Auch anderen Kunden scheint es an diesem Tag schwer zu fallen, sich zu disziplinieren. Ungeniert drängt sich eine Frau zwischen zwei Mitarbeitern durch. Der Abstand zu den zwei Verkäuferinnen: Statt zwei Metern wohl nur ein paar Zentimeter.
Ein bisschen Wahrheit steckt vielleicht doch in der Sorge von vielen Menschen, dass die Leute durch die Maskenpflicht leichtsinniger werden. Der Dortmunder Infektiologe Dr. Bernhard Schaaf warnt jedoch davor, das Tragen einer Maske als „Freibrief“ zu sehen, um sämtliche andere Sicherheitsvorkehrungen außer Acht zu lassen.
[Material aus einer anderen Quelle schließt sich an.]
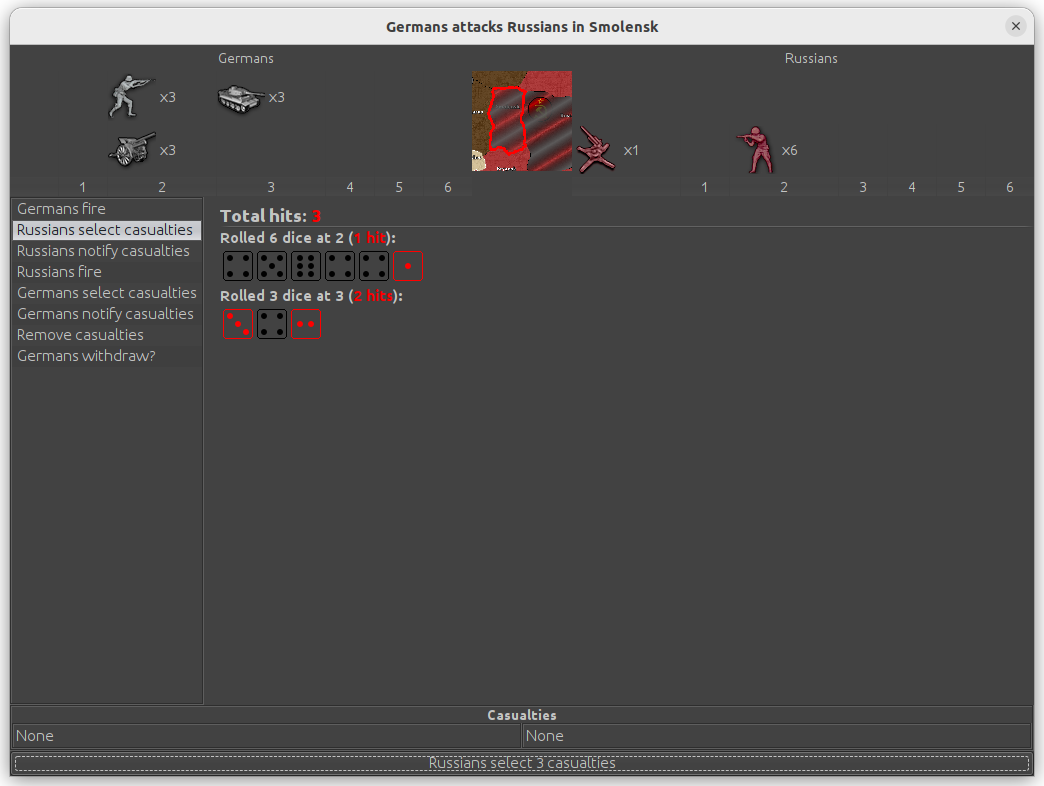Select the 'Remove casualties' step
The height and width of the screenshot is (786, 1044).
(80, 335)
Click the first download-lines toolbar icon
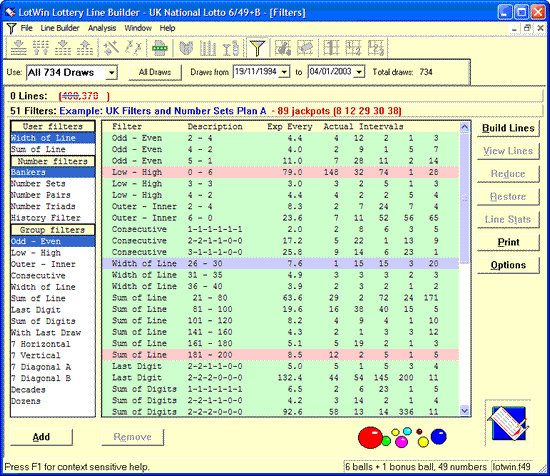The height and width of the screenshot is (476, 550). click(19, 48)
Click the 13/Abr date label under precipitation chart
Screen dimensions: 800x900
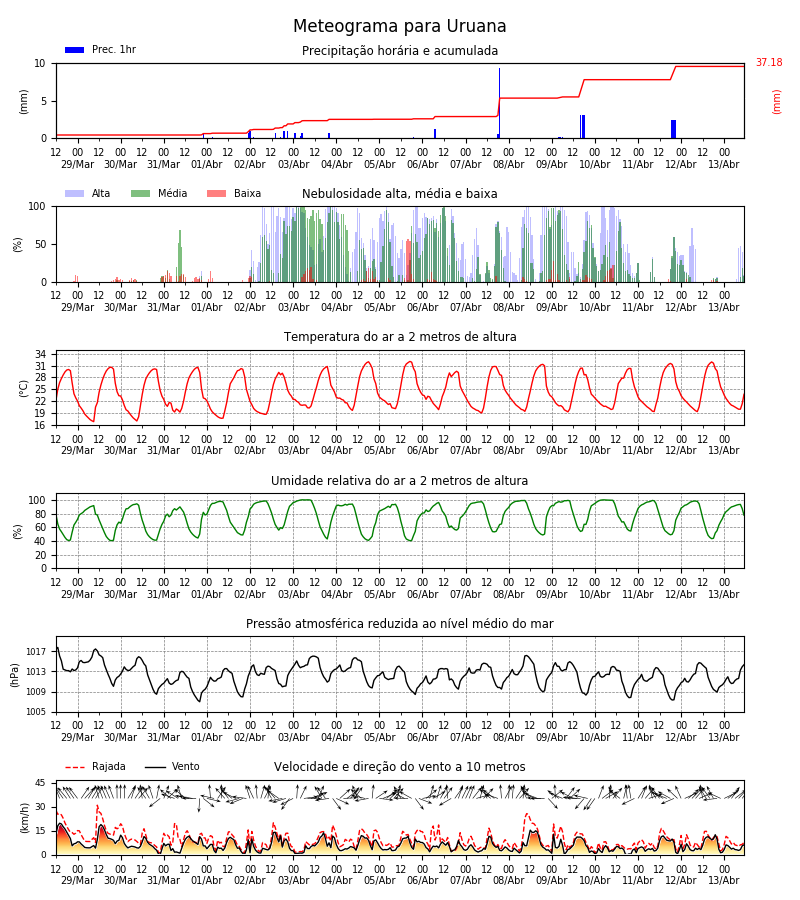[724, 164]
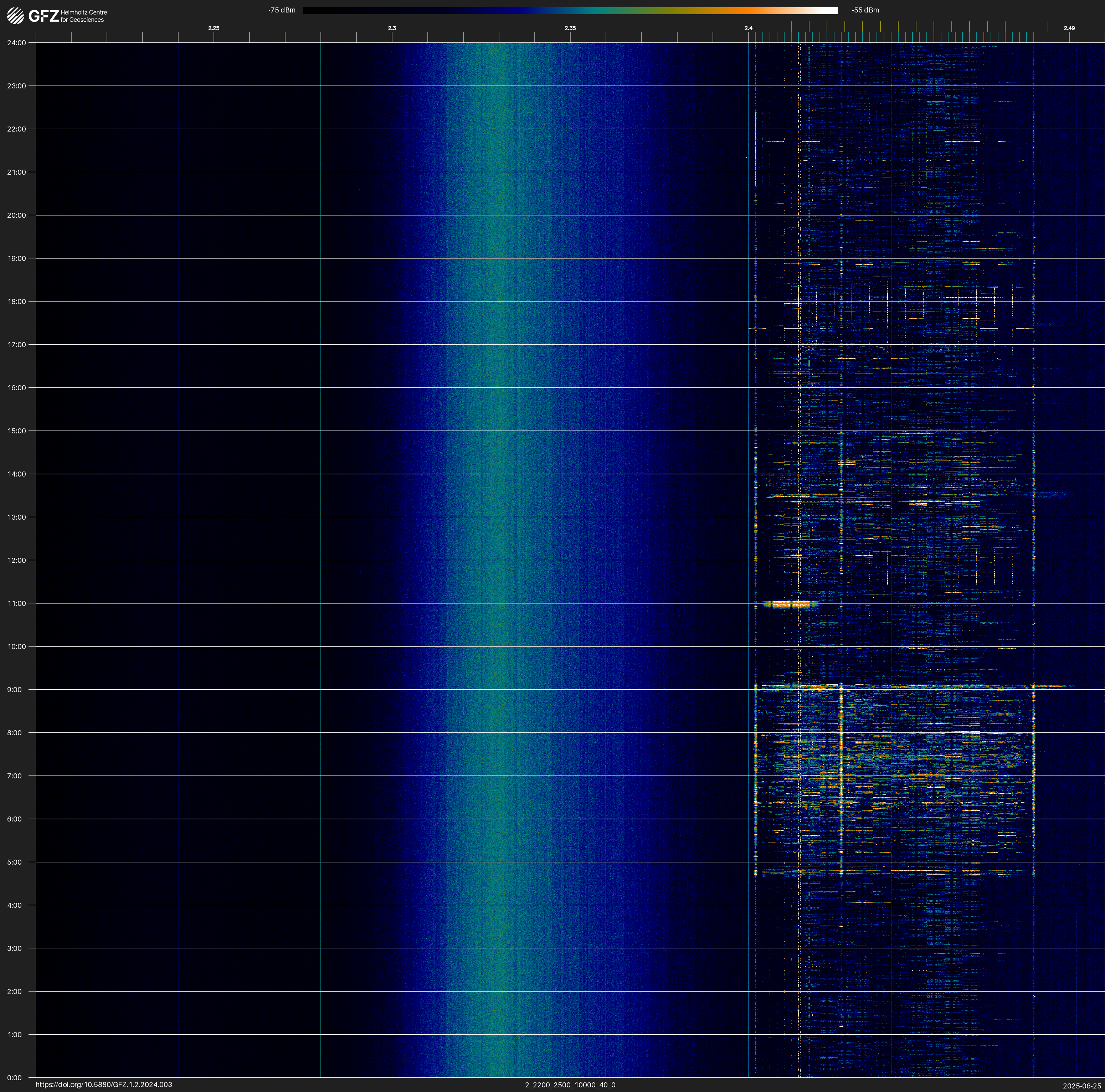Select the 2.4 frequency axis label

tap(748, 28)
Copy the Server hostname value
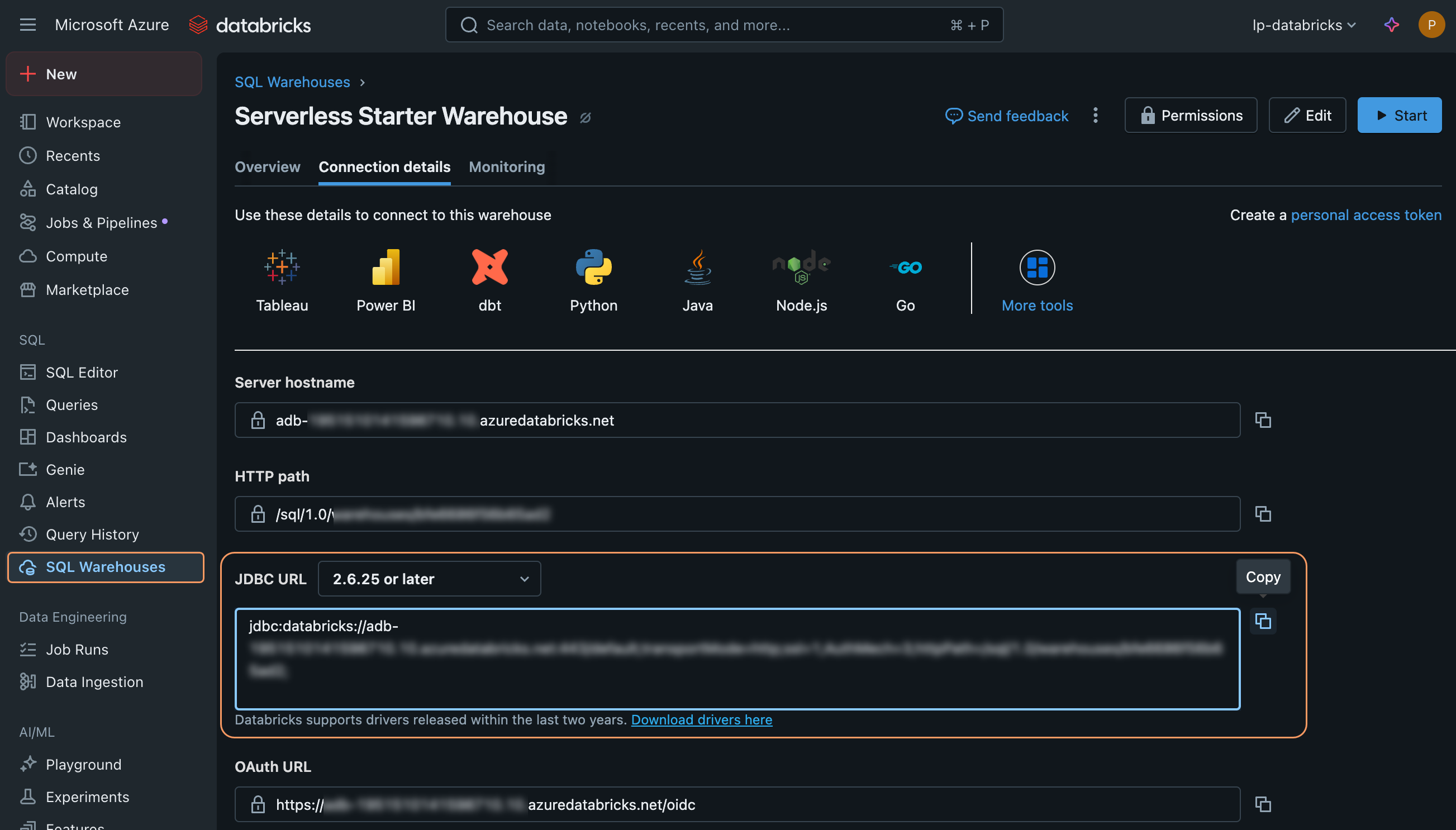1456x830 pixels. [1263, 420]
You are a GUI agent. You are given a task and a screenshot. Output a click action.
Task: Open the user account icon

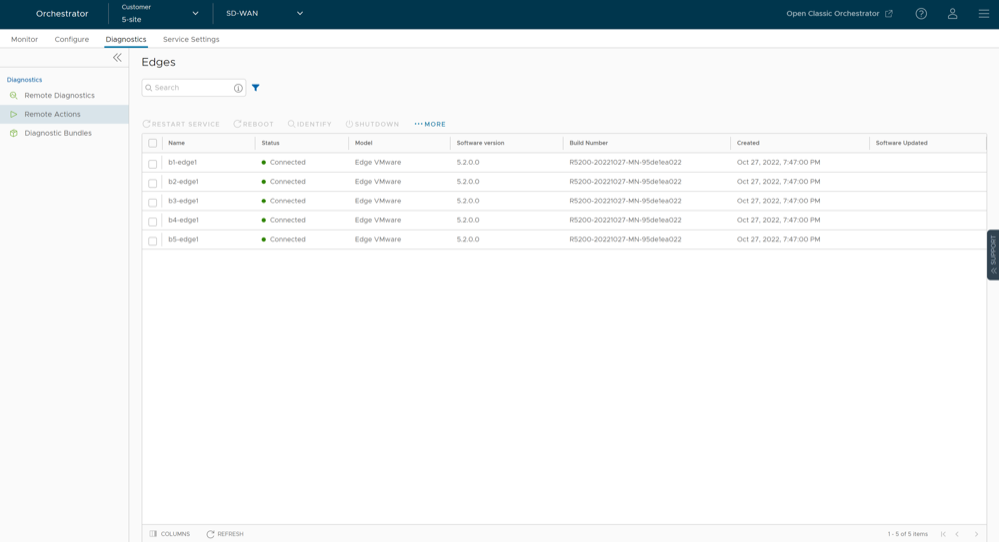pyautogui.click(x=952, y=14)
Ich mahne mich also selbst zur Disziplin und orientiere mich an der Kasse streng an den Bodenmarkierungen. Seit sich zu Beginn der Corona-Krise die Berichte über unhöfliche und aggressive Kunden in Supermärkten häuften, versuche ich, besonders freundlich zu den Verkäuferinnen zu sein.
Mimik - ein überholtes Konzept?
Auch heute setze ich mein strahlendstes Lächeln auf - und frage mich im selben Moment, ob das überhaupt noch was bringt mit dem vermummten Gesicht. Ich würde mir das Lächeln ja von außen auf die Maske aufmalen, aber das würde die Verkäuferin wohl eher verstören als aufmuntern.
Ich habe es fast geschafft und steuere als letzte Station noch die Bäckerei im Vorraum des Supermarkts an. Diese letzten fünf Minuten unter der Maske sind wie die letzten 500 Meter einer Jogging-Strecke: die schlimmsten. Ich kann es kaum noch abwarten, mir das Ding vom Gesicht zu reißen, als auch noch das EC-Gerät ausfällt und ich hektisch mein Bargeld suche.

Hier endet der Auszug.